“The Sport of Kings” is descending upon America once again.

At the head of the class for this year’s Kentucky Derby is Tapit. A Maryland-bred colt, Tapit went undefeated when he was two years old (only three-year-olds are allowed to run in the Derby), but injuries slowed him down earlier this year. At the Florida Derby in March he finished a distant sixth, but he rebounded with a big effort to win the Wood Memorial three weeks ago in New York City. Whatever the odds on him are set at, Tapit looks to be the Derby favorite.

Two other horses that will contend for the Derby are The Cliff’s Edge and Smarty Jones. The Cliff’s Edge, trained by hall-of-famer Nick Zito, has ridden roller coaster ride this year on its way to the Derby. After finishing third (ahead of Tapit) to Friend’s Lake at the Florida Derby, The Cliff’s Edge won the Blue Grass Stakes three weeks ago in Lexington, Kentucky. After starting the race second-to-last, The Cliff’s Edge surged and defeated favored Lion Heart.

Smarty Jones is another horse that will receive significant Derby day betting action. The horse has come out of nowhere to win all six of his races including an impressive victory in the Arkansas Derby three weeks ago. Thirty-eight-year-old trainer Stewart Elliott will saddle his first Derby horse thanks to Smarty Jones.

Two of racing’s big names, Bob Baffert and D. Wayne Lukas, have not fared well on the road to the Derby. After a failed attempt to win the Lexington Stakes two weeks ago, Lukas, an Antigo native, will not saddle a horse in the Derby for the second time in three years. Baffert will saddle Wimbledon, but after a disappointing fifth place finish in the Santa Anita Derby, the horse does not appear to be a serious contender. In addition, Baffert’s other horse, Preachinatthebar, will not race in the Derby after an ugly seventh place finish in the Blue Grass Stakes.

A controversy has erupted this week at the Derby. Just as some boxers tattoo advertisements onto their bodies, jockeys want to do the same thing on their pants. Kentucky racing “tradition of the turf” rules prevent jockeys from doing this.
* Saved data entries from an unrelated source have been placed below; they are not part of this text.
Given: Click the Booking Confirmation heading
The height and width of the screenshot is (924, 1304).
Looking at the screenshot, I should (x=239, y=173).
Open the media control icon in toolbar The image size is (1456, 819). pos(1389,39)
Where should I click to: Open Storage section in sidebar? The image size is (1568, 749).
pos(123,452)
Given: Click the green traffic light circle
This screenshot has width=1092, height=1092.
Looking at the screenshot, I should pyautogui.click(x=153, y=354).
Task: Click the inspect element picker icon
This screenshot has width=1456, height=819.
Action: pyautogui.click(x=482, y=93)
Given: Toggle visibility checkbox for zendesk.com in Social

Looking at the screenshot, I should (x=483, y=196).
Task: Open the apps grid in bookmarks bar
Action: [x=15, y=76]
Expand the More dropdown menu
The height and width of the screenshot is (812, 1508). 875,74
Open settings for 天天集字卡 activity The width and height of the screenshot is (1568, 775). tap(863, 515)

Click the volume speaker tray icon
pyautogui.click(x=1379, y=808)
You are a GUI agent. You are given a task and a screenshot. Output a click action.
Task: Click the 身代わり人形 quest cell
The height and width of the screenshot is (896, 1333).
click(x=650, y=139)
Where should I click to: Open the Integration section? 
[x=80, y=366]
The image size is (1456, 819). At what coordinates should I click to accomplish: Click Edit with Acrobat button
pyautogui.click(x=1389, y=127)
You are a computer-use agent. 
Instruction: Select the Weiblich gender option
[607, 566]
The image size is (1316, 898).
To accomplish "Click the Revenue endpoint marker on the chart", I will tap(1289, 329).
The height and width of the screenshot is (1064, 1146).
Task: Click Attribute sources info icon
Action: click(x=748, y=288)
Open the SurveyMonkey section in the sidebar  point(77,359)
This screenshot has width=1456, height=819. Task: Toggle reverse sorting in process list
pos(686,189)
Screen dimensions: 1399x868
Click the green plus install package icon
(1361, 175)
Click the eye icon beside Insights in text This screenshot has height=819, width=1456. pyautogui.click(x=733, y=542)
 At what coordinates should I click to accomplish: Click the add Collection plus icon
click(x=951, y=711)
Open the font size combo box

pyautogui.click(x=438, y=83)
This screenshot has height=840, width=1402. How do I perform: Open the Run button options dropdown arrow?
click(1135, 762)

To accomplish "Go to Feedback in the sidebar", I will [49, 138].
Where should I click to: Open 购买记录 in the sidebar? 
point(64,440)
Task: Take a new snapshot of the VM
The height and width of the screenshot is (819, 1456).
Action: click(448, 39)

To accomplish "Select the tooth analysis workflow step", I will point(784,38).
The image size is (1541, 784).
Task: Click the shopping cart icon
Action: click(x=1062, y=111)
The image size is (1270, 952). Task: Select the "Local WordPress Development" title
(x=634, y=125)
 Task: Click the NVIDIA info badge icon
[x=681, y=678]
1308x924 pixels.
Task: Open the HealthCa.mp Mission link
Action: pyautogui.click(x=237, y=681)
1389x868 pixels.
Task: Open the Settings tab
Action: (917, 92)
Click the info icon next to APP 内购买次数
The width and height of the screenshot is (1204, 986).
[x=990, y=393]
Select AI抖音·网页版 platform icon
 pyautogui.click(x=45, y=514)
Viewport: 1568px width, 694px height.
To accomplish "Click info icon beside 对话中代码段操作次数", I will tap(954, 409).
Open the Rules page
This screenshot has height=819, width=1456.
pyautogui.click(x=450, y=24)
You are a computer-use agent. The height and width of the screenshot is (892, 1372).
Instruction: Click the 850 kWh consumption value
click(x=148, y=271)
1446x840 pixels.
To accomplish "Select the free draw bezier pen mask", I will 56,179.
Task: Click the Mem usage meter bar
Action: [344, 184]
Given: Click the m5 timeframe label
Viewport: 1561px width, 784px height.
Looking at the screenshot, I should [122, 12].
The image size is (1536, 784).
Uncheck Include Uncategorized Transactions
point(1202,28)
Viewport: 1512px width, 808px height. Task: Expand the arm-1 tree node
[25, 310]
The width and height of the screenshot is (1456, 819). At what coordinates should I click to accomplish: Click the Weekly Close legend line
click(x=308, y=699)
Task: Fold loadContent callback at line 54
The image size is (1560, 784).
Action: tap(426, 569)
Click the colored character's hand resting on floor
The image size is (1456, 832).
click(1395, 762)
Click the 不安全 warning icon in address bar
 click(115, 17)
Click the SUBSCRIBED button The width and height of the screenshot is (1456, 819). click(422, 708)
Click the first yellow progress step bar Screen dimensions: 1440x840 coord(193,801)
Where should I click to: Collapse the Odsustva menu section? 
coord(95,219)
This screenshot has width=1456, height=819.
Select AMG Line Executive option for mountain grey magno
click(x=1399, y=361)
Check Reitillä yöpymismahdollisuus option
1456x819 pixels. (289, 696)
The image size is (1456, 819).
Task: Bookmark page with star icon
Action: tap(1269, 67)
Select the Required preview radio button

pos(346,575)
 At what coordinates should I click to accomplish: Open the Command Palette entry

As a result, five jockeys, including Shane Sellers who rides The Cliff’s Edge and Jose Santo who rode Funny Cide to victory last year, are suing the Kentucky Horse Racing Authority. Some have even threatened to boycott the Derby if they do not win their case.

A ruling is expected before the Derby.

Whatever the outcome of the jockey situation, this year’s Kentucky Derby looks to be one of the most entertaining in years. For anybody not drinking at Mifflin or for those who had to turn in early from the festivities, the race typically starts around 5:30 p.m.